04 February 2009

64. Terms of Endearment

I couldn't get into this one.

There's something about 80's films that makes them age poorly. They become horribly dated in an unpleasant way. They reek of Reagan.

In terms of the writing, I have some misgivings. I think one of the biggest problems is that the film spans a long stretch of time -- about 30 years, I'd guess -- and that span of time is inelegantly handled. We start with Winger as a baby, which is fine, and then we go right into her father dying, then right into her getting married. Minutes after that, we're about 5 years later and Winger and her husband are moving to Iowa. We know this is years later because in the previous scene, she's pregnant; now, she's got a kid. And no explanation is giving, and we're left to piece it together. That means we as audience actually sit there wondering "is that their kid?" These kinds of things take us out of the movie.
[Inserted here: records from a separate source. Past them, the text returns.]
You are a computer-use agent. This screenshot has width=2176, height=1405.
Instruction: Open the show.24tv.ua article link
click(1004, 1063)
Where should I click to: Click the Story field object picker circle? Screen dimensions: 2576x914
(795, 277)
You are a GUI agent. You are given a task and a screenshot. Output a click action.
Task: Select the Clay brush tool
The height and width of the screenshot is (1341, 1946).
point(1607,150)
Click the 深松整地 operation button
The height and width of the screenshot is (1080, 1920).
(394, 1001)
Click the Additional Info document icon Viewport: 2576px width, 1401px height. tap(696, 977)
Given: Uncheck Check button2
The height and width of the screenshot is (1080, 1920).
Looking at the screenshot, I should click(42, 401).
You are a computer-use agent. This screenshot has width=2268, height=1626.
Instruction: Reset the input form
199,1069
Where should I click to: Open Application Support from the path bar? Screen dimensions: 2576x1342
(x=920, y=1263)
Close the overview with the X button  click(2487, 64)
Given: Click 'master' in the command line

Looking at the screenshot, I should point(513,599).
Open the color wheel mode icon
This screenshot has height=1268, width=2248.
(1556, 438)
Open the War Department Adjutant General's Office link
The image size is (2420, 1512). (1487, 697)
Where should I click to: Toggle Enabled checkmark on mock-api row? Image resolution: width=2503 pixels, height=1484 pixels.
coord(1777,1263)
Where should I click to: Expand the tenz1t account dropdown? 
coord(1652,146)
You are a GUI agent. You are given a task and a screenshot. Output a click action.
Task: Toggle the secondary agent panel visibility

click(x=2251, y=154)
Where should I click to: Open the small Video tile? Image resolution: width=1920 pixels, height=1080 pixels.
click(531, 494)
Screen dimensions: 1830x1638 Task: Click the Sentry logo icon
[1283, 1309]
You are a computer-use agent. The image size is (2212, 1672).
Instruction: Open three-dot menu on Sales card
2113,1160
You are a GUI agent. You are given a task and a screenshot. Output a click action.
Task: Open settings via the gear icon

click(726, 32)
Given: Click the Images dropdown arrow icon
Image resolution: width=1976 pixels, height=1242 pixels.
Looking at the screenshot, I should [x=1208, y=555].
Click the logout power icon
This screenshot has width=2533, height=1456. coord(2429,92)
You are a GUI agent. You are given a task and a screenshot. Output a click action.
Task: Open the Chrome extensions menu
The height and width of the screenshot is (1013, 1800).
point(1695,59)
Another example is MacLaine and Nicholson. He's a rogue, a charmer, a skirt-chaser. He insults her while asking her out -- to the White House, no less. She says no. Several scenes later, after a bad birthday dinner with her various admirers, she goes back over to his house to feel young again and asks him if the date is still on. He's confused. She clears it up: "a few years ago you asked if I'd like to go have lunch with you." That's how we know it is years later. Again, inelegant.

Probably the biggest problem in relation to this time span is how it affects the relationship between MacClaine and Winger. MacClaine is a self-centered, narcissistic, lonely woman at the beginning of the film, and her daughter has a rare joie de vivre that MacClaine seems to try to squash at all points. By the end of the film, they have clearly reconciled and have come to appreciate each other -- we see them on the phone talking about their love lives, MacClaine offers to take the kids -- but I never got a sense of when or how they came to appreciate each other. The scenes skip from one to another and all of a sudden they are friends. I don't need some big emotional breakdown, but I need something more than what we are given to see how they meet in the middle with their largely differing personalities.

I'm sure this film is lauded often because it changes tone often. However, save for Nicholson's scenes, I never thought of it as a particularly funny film. There are some fine dramatic scenes -- Winger in the supermarket, for example; Winger confronting her husband on the chair about his adultery -- but the two tones don't come together as well as I think was intended.

Now, it terms of content, I didn't like MacClaine, and I had problems with the adultery. MacClaine comes off as a really bad parent at the beginning, and I never got a sense of how she overcame that, both in the story sense as well as to us as the audience. I never felt for her, never empathized with any plight she was in. Her character arc was supposed to be her going from being cold to warm, but I never bought it. And in terms of the adultery, I really disliked Daniels' character for cheating on his wife, who we can agree is a nice woman who just wanted to do right by her man and make their marriage work. But all that goodwill goes out the window when she herself enters into an affair -- and does so with a weepy, wussy banker. On top of that, when her husband admits his mistakes in full on her deathbed, she refuses to do the same. Unforgivable.

Beyond the writing, I had other problems with the film. One, the music was awful. The maudlin piano and flute score is so overblown, and it does little to link the disparate scenes together. Two, Debra Winger is technically a good actress, but I personally don't like her -- her voice and face are unpleasant to me, and she tries to toe lines that I'm not sure she's able to. For example, I found her confrontation scenes lacking in life or passion: when she confronts her husband's mistress I felt the drama of the scene, but not her embodiment of that drama. In other words, she was able to be quirky and free-spirited, but she couldn't do the heavy lifting of the drama. Same goes for her death-bed scene with her kid.

All of this adds up to the fact that I felt nothing watching this movie. I know this is a notorious "weeper", but when Winger dies at the end, I felt nothing. Nicholson walks away with the kid, and the blue-background credits pop up (see what I mean about the 80's dating things?), and all I could do is shrug.